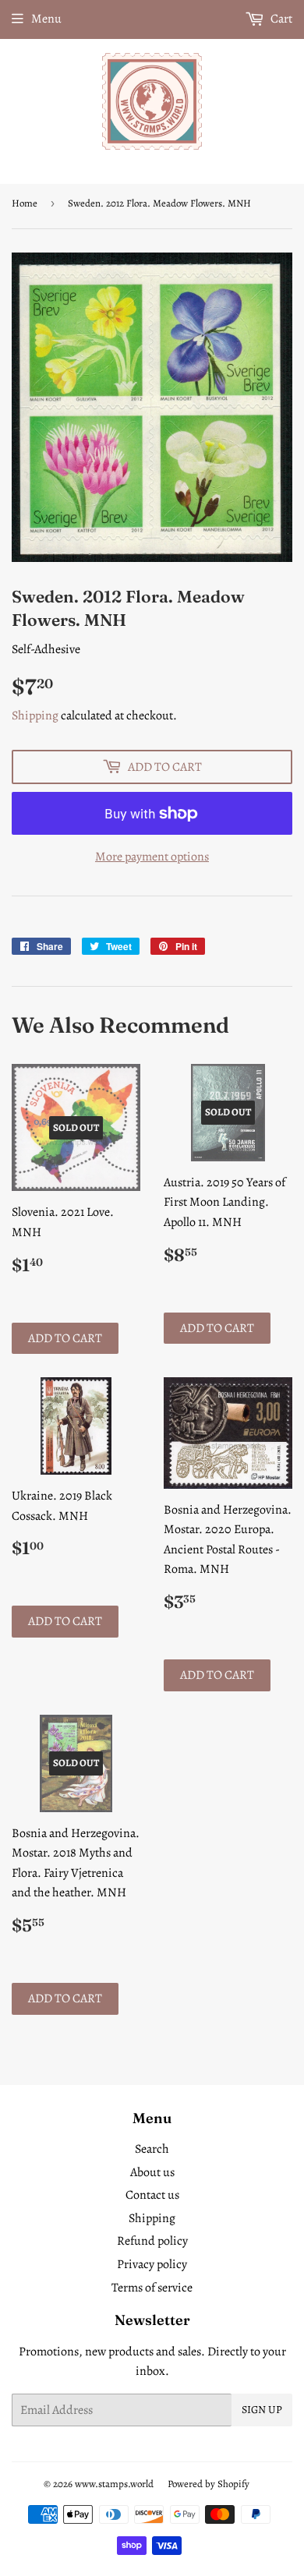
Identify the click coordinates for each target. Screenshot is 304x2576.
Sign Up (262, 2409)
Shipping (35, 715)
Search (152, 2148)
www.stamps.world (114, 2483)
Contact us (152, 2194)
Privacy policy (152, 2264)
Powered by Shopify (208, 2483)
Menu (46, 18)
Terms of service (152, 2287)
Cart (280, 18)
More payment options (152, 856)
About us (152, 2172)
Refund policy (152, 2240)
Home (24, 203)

******************************

(Task prompt):
Verbatim reproduction is required for the line holding "Privacy policy (152, 2264)" and for every line after it in the records, with no other line included.

(Response box):
Privacy policy (152, 2264)
Powered by Shopify (208, 2483)
Menu (46, 18)
Terms of service (152, 2287)
Cart (280, 18)
More payment options (152, 856)
About us (152, 2172)
Refund policy (152, 2240)
Home (24, 203)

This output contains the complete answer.